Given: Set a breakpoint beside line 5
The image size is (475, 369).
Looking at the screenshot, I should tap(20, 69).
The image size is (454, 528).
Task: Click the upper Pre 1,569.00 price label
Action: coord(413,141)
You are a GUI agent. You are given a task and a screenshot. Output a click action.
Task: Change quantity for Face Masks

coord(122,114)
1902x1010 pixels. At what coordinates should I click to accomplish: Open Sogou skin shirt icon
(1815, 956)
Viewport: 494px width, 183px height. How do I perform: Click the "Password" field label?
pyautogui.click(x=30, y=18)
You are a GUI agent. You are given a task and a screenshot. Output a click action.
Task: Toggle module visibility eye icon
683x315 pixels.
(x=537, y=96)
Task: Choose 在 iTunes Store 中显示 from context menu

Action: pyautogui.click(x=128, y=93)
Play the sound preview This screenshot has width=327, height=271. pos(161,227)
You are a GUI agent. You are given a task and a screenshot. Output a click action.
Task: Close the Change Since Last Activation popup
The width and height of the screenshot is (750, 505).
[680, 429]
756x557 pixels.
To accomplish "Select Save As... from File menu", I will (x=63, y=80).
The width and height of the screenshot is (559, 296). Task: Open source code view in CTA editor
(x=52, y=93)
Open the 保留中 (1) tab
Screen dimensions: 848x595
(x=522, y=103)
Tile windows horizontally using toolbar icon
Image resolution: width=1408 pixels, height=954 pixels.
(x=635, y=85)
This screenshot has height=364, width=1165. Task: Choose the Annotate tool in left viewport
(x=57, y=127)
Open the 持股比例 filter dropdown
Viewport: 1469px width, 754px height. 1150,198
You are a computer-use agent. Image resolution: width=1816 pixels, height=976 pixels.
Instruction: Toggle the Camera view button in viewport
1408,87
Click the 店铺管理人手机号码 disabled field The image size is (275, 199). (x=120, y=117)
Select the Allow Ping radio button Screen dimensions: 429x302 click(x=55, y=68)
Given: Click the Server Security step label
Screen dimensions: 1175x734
──────────
| WHAT TO WORK ON |
Copy all lines above containing the string "Select".

| PROBLEM SOLUTION |
To accomplish "Select Save As... from File menu", I will (x=63, y=80).
Select the Allow Ping radio button Screen dimensions: 429x302 click(x=55, y=68)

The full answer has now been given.